In 2018, Đurković attended a conference entitled "Spiritual and Moral Security of Man in the Modern World" (Духовно-морална безбедност човека у савременом свету) in Luhansk, in the secessionist Luhansk People's Republic in Ukraine. He argued that the spiritual values of the Donbas people would lead them to victory over what he described as the materialist values of the west. He also criticized not only NATO but also the peacekeeping forces of the United Nations for their actions in the Yugoslav Wars of the 1990s.

Đurković received the first position on the POKS's For the Kingdom of Serbia list in the 2020 Serbian parliamentary election. Once again, he contested the election as a non-party figure. In accepting the nomination, he said that he would fight for Serbia to provide support for veterans of the Yugoslav Wars of the 1990s. He was later part of a For the Kingdom Serbia delegation that laid a wreath at the monument of Draža Mihailović at Ravna Gora; in so doing, he argued for Mihailović's credentials as an anti-fascist leader. The POKS list narrowly missed the threshold to win assembly representation.

In December 2021, the POKS became divided into rival groups led by party founder Žika Gojković and former Belgrade mayor Vojislav Mihailović. Đurković sided with Mihailović's group, which contested the 2022 Serbian parliamentary election with the DSS in the National Democratic Alternative (NADA) alliance. Due to an ongoing dispute over the party name, Mihailović's group could not be identified as the POKS; it instead used the name "For the Kingdom of Serbia (Monarchists)." Đurković received the seventeenth position on the alliance's list and narrowly missed election when it won fifteen mandates. Soon after the vote, Mihailović was recognized by Serbia's government as the legitimate leader of the POKS.

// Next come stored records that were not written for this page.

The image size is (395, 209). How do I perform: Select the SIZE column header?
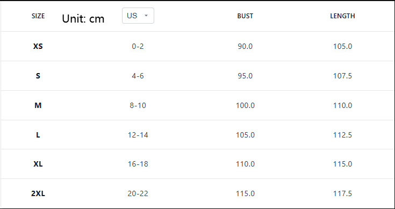38,16
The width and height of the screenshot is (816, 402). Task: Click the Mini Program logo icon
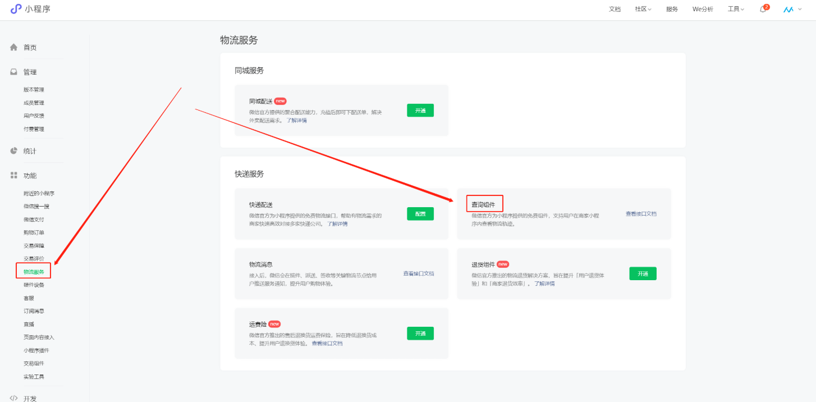click(16, 9)
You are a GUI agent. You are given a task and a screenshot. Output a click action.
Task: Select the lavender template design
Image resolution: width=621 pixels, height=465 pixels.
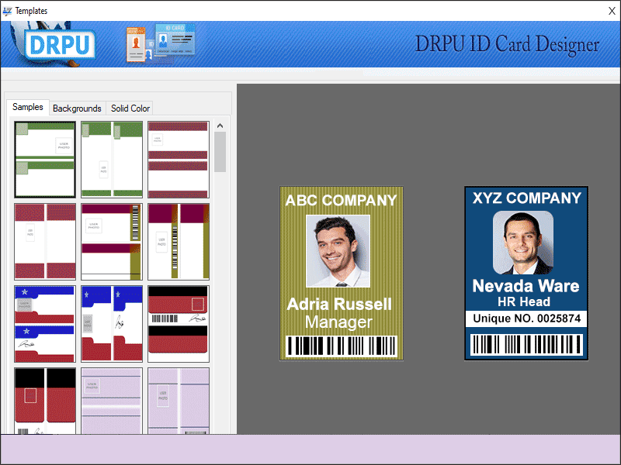(x=111, y=401)
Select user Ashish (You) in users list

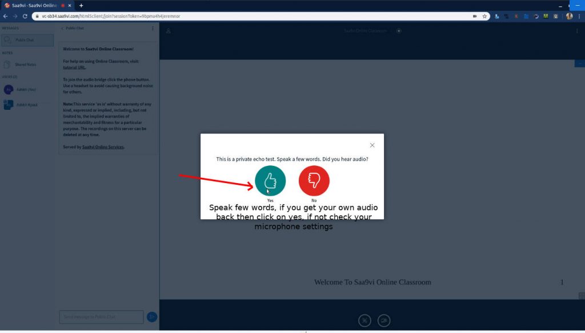tap(26, 89)

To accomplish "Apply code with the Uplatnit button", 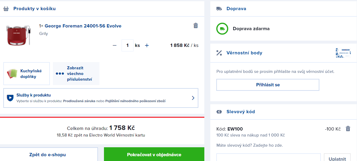I will 337,159.
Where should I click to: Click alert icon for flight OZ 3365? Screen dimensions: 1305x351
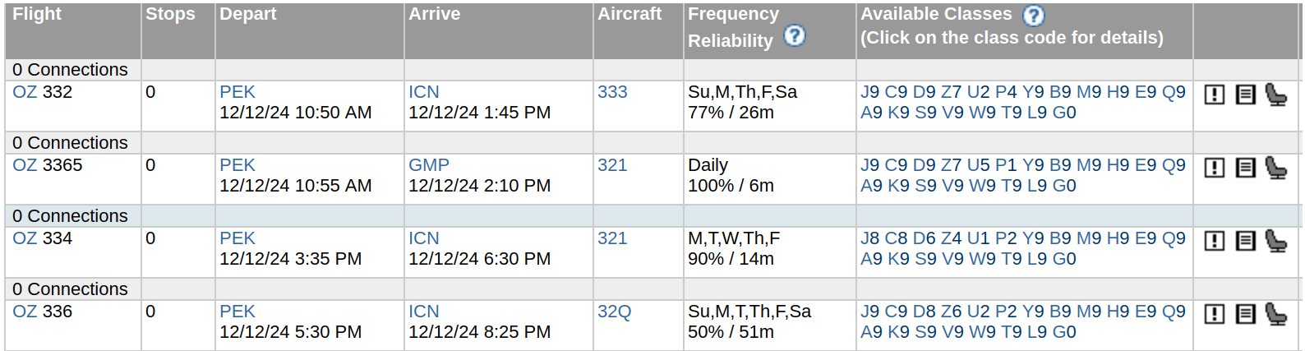coord(1214,168)
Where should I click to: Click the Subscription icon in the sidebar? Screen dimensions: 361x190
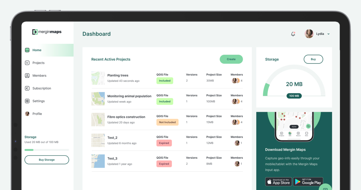coord(27,88)
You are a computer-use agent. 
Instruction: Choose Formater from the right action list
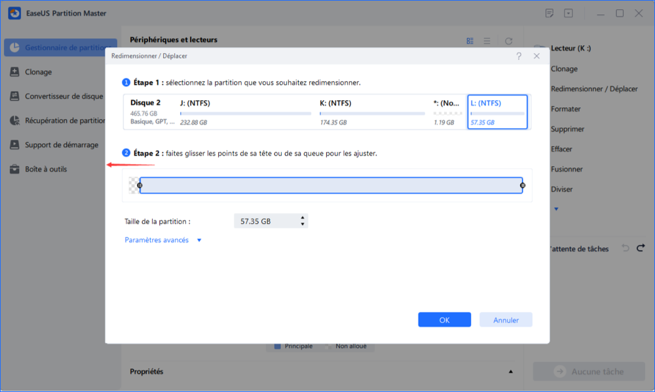565,109
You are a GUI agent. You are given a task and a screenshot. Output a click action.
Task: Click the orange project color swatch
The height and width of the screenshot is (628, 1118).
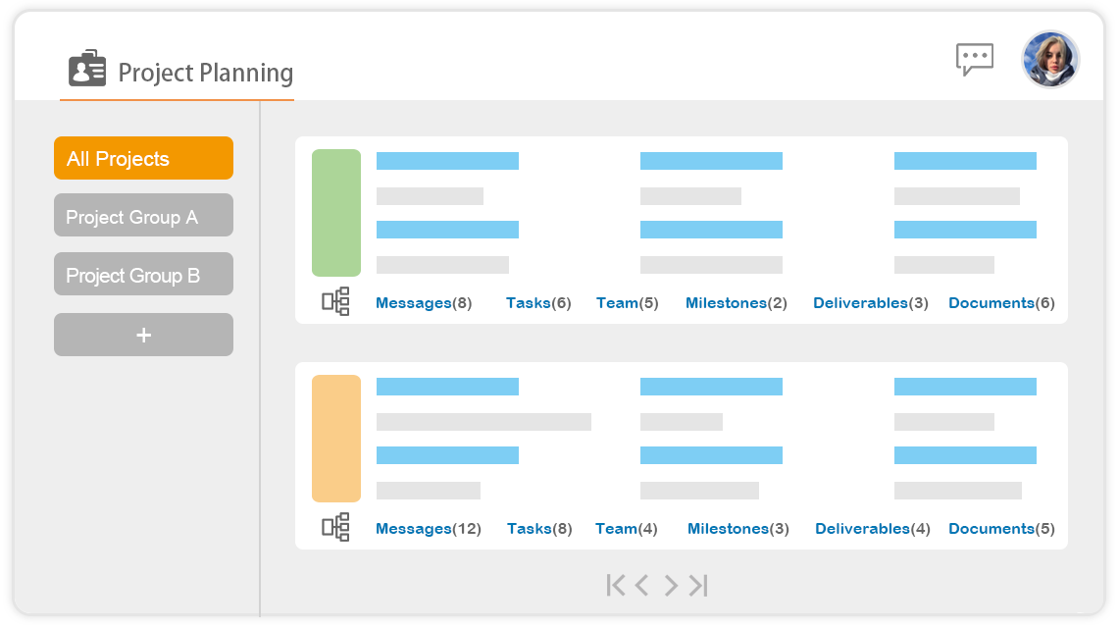pyautogui.click(x=336, y=439)
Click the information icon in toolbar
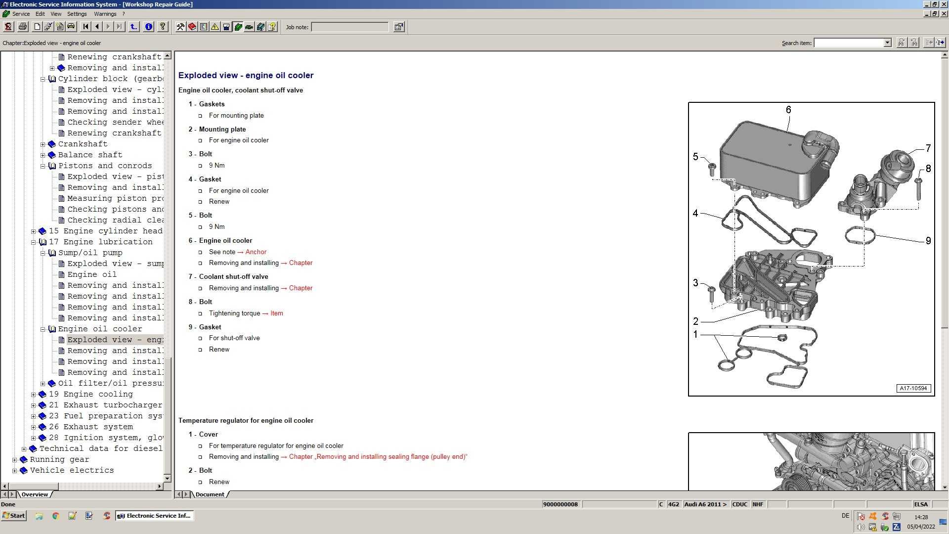 [x=149, y=27]
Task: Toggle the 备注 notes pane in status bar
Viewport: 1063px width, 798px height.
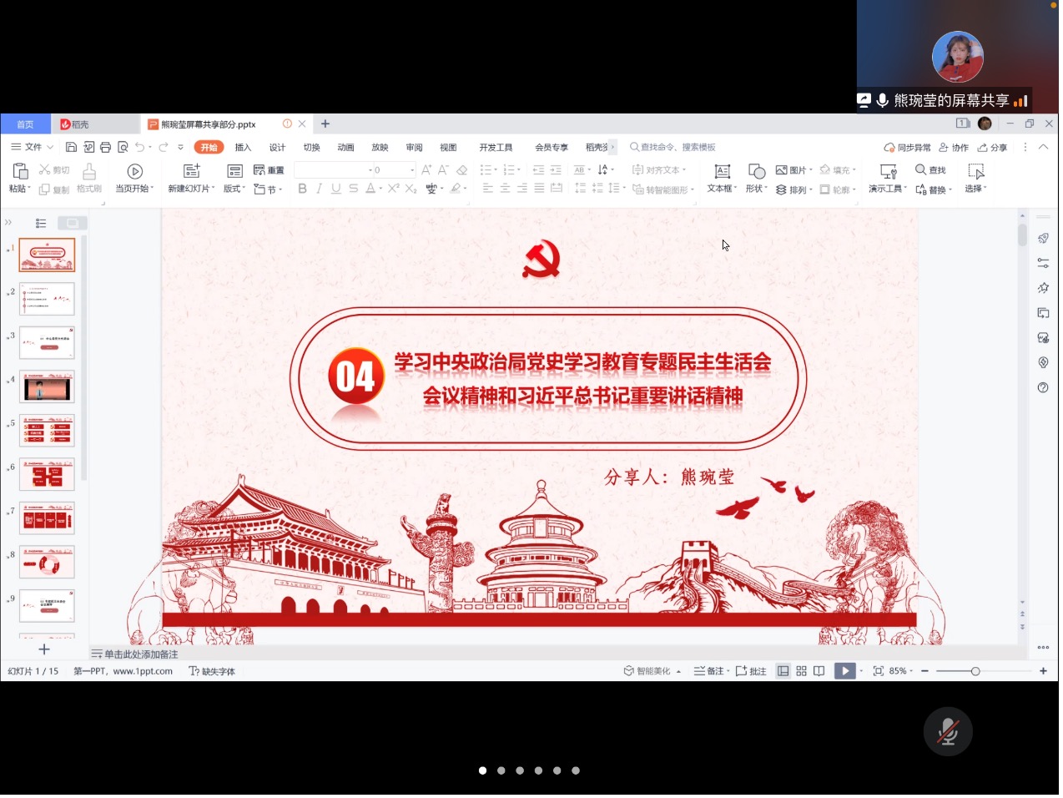Action: click(711, 672)

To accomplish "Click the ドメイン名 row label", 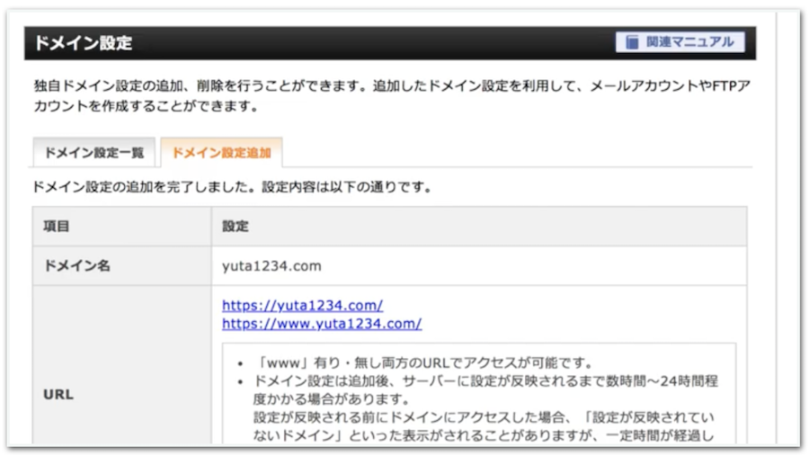I will pyautogui.click(x=76, y=266).
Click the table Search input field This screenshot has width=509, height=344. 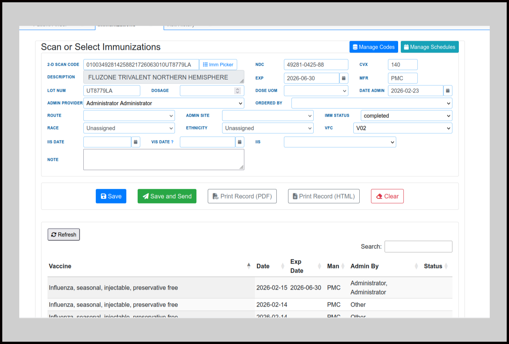[x=418, y=247]
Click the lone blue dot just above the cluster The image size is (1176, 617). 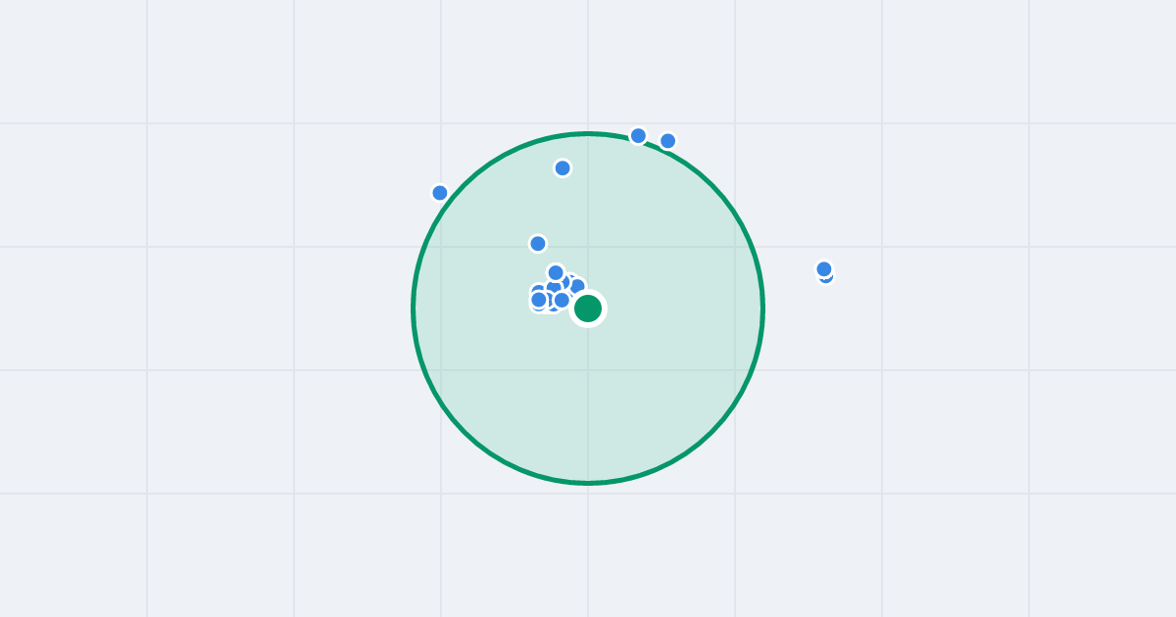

Đurković received an assembly mandate on 18 October 2022 as the replacement for another delegate. He served afterward as a member of the committee on constitutional and legislative issues and the committee on education, science, technological development, and the information society; he was also the leader of Serbia's parliamentary friendship group with India. The Serbian Progressive Party (SNS) and its allies won the 2022 election, and the POKS served in opposition.

He was given the eighteenth position on the NADA coalition's list in the 2023 Serbian parliamentary election and was not immediately re-elected when the list won thirteen seats. His first term ended when the new assembly convened in February 2024.

He returned to parliament on 24 July 2024, once again as the replacement for another POKS delegate.